Casilda quedó pensativa unos momentos. En su cabeza se iban juntando datos y ella sacaba conclusiones.

Leonor interrumpió su meditación:

—Ved lo que os digo. —La mujer se levantó del catre teniendo buen cuidado de no golpearse la cabeza y se llegó hasta su alforja de viaje, de la que extrajo un libro con el que regresó junto a Casilda—. En primer lugar, la familia judía propietaria de este volumen vive en Estambul y posiblemente fueron, según Marcelo, sefardíes expulsados de Portugal; según podéis leer, su nombre es Yed-Amircal. Pero ved ahora.

Leonor le entregó a continuación la hoja arrancada del códice en la que se veía perfectamente definida y coloreada la mancha que aseguraba tenía don Martín, y que Casilda reconoció al momento como la que descubrió en el cuerpo de Catalina. A su lado figuraba la historia del judío quemado en la hoguera y sus apellidos: «Lacrima-Dei.»

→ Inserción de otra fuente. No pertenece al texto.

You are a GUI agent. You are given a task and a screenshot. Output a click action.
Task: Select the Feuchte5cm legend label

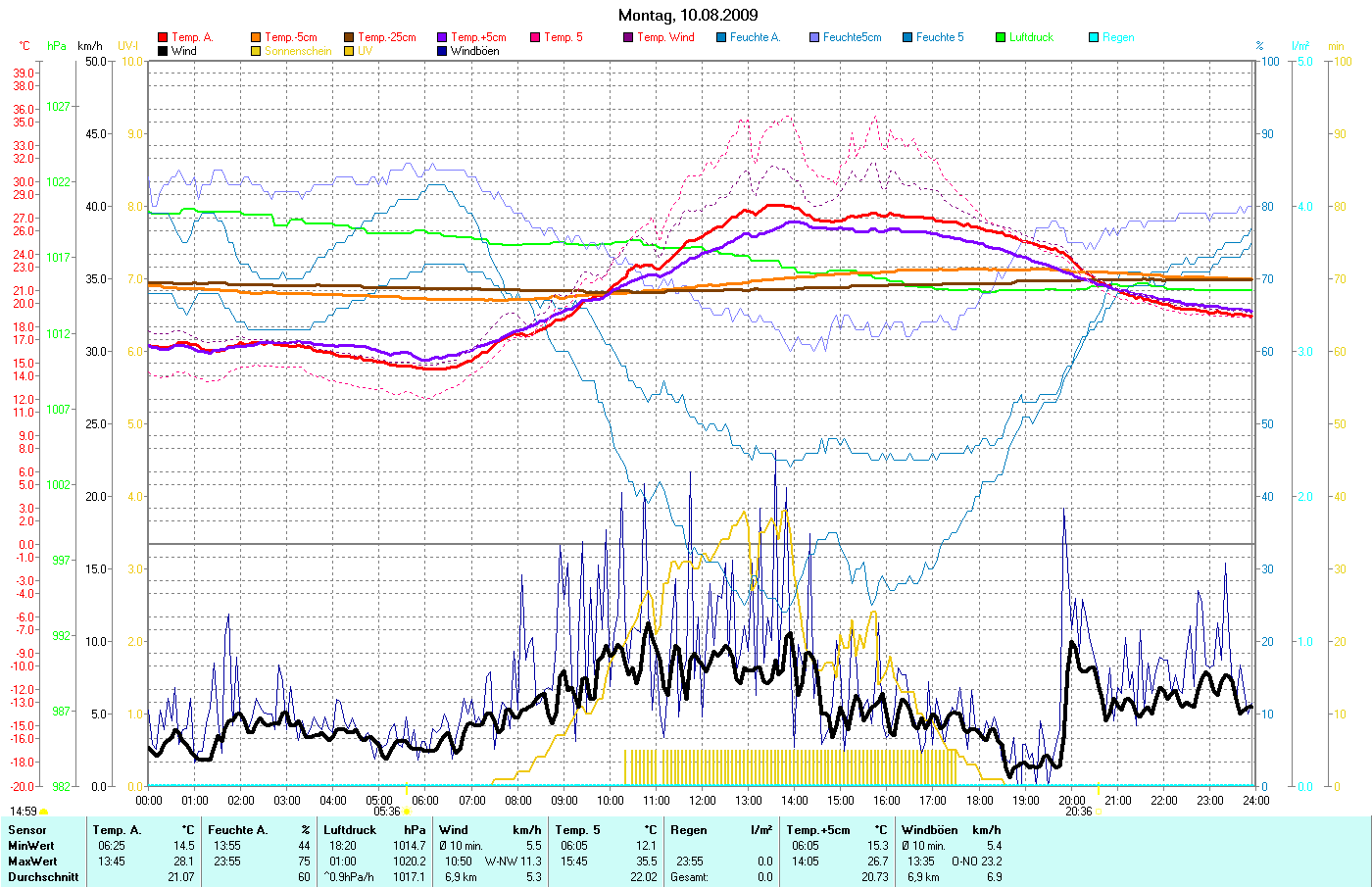852,37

—Observad, Casilda, leed al revés «Yed-Amircal».

—«La-cri-ma-Dei» —deletreó lentamente la fámula.

—¿Comprendéis ahora lo que os he querido decir?

—Entiendo que un antepasado de don Martín fue quemado en la hoguera y que el Santo Oficio está sobre su huella.

—Yo voy más lejos. Por algo que desconozco, sospechan que Álvaro no es hijo de don Martín y que en algún lugar hay alguien que lo puede ser, y no llego a imaginarme por qué buscan la maldita evidencia de este estigma que, desde luego, no tienen ni Elvira ni Sancha ni Violante ni Álvaro.

—Pero aquella noche nació un varón —dijo Casilda, vacilante.

—Cuando yo entré en la cámara obedeciendo la llamada de don Martín, en el moisés había un niño, que es el que después vos amamantasteis, pero... yo no estuve presente en el parto y María sí.

—¿Qué insinuáis?

—No insinúo. Deduzco que alguien pudo cambiar, no llego a entender por qué, a las criaturas, y por otra parte la evidencia de que con alevosía y engaño quieren el mal de esta familia consta en el escrito que pudo copiar Marcelo, en el que pretenden atribuir a don Martín un parentesco que no tiene con gentes indignas. Eso, por otra parte, es la evidencia de que todavía no han hallado de qué culparle.

Una idea se iba abriendo paso lentamente en la cabeza de Casilda: la auténtica hija de don Martín de Rojo era Catalina, huida del convento de San Benito. Pero de esto nada dijo a Leonor.

—Y entonces, querida amiga, qué es lo que pretendéis que yo haga.